| Your assignment |
Below are the records; give again exactly the line with "Task: Click the", the line with "Screen dimensions: 1052x492", and each line that lies between them, and nothing besides.

| Dataset extract |

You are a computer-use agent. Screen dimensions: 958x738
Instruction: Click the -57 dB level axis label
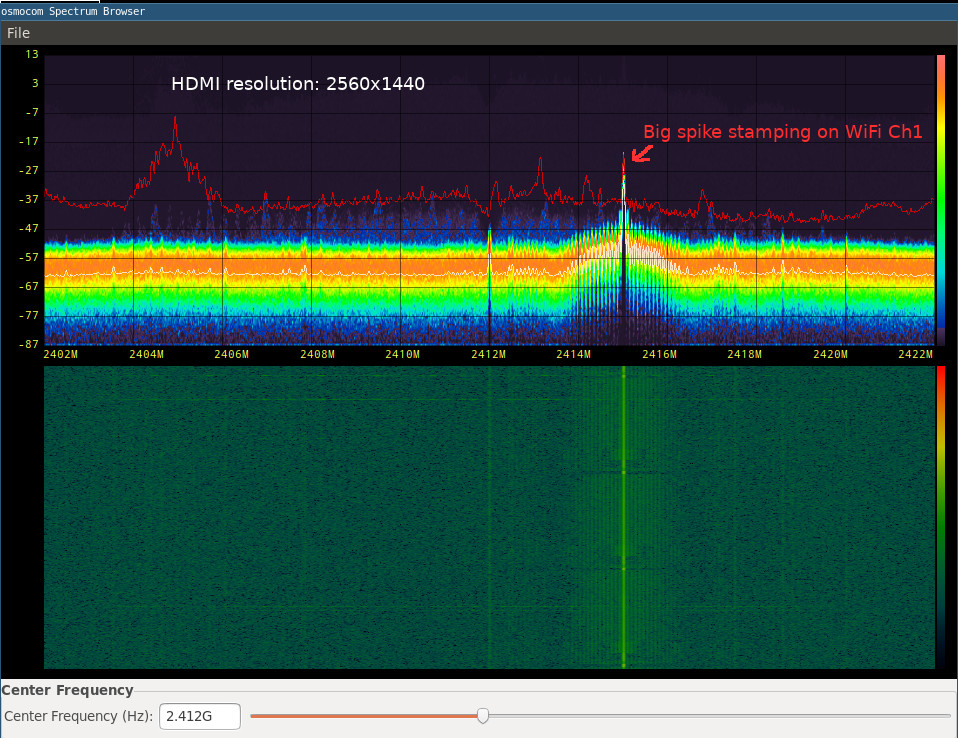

---

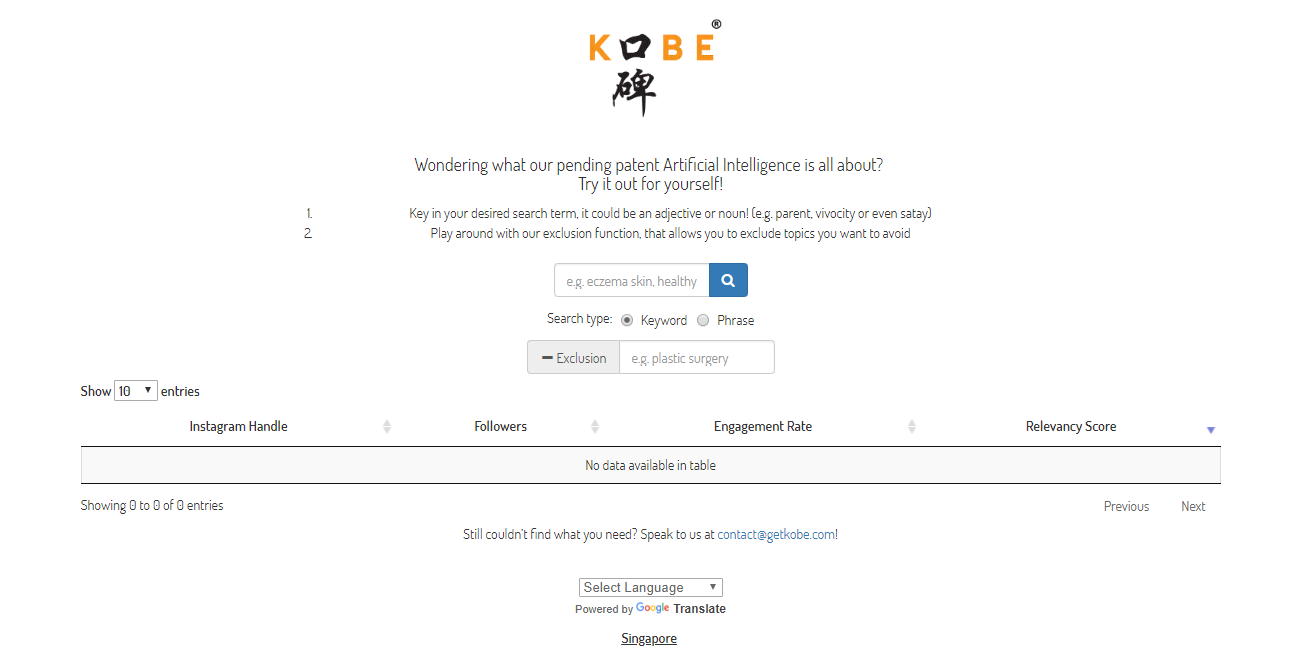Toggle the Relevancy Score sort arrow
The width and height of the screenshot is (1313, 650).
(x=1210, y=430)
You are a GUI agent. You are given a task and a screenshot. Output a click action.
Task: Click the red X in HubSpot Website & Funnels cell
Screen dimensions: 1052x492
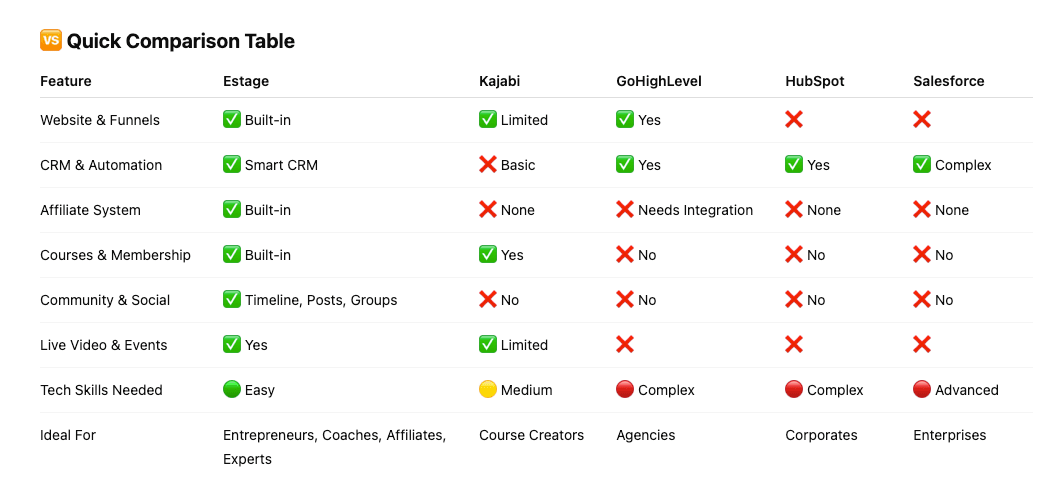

--

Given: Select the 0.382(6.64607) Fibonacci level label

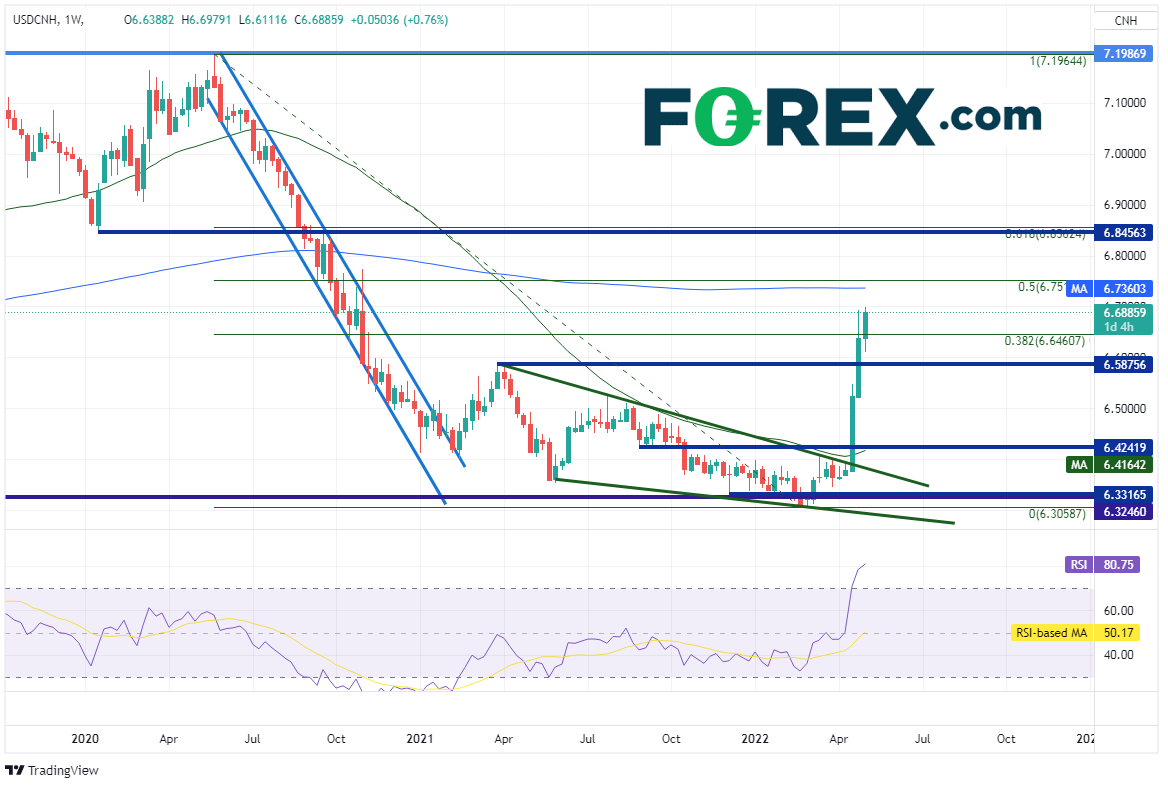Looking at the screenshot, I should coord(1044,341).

| Exercise output |
Task: Click the red X in HubSpot Website & Funnels cell
Screen dimensions: 1052x492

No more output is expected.